A Single Man Review


          There are two primordial things you must understand in order to comprehend A Single Man. Those things being Tom Ford is an artist and Tom Ford is gay. Which is why A Single Man doesn’t necessarily feel like a film but rather like a very conscious meditation on what it is to be gay. Instead of feeling like a film, Tom Ford’s artistic flairs make A Single Man feel more like an art-piece depicting our main character’s entire movement of both mind and body on what could either be another day in his existence or a really important day for his life.

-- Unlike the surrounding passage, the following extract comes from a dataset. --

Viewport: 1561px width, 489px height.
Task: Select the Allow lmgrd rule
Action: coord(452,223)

            Tom Ford’s approach to making a film is a truly unique and beautiful in its own way. Instead of plotting the moments of the story and leading up to those important moments, he simply lets the film sway alongside the story in a very relaxed manner that gives off that feeling that A Single Man is more a meditation on what it means to be gay rather than a film making a statement about what it means to be gay. Everything about the essence of the film defines it as having a vey relaxed nature and because of it you’re just carried away by the events occurring rather than being made to observe and analyze the events occurring on the screen. That being said, within that ongoing serenity Tom Ford does insert tiny touches of insanely detailed personality. What Tom Ford does is present the story as it is in the novel and place himself within that story in a very subtle and particular way. Its not that he makes the story about himself, but that he relates it to himself, the gay community, and the viewer in general by framing important life questions and encounters under very mundane events.

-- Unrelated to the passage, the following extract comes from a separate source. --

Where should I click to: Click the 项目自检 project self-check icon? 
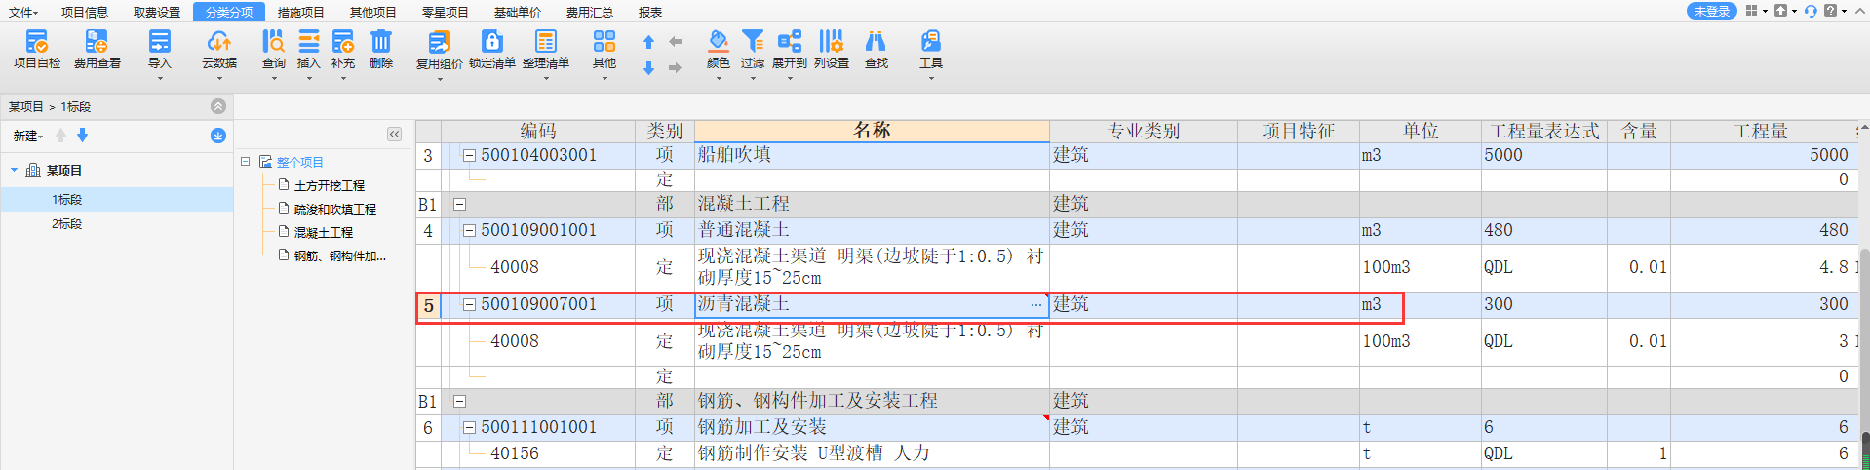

         Relating to Tom Ford’s unique style, what most struck me about this film is its beauty. Each shot is beautifully composed and screams with emotion as colors are heightened and images are swapped for others. Edward Grau does a stellar job as cinematographer to man with exemplary artistic talents such as Tom Ford. Together they paint a beautiful picture on sexuality by using the camera as their paint brush and attaching feelings of life, pain, and regret to every still photograph that makes up the film.

         A Single Man is captivating meditation in sexuality that does what Tree of Life did to family to the gay community. That being said its still a directorial debut and although its flaws are minor, they’re still there and stop it from reaching that majestic nature that has been attributed to films like Tree of Life or Blue is the Warmest Color. Its a great reflection on humanity and sexuality that promises greater things to come from Tom Ford as an artistic director.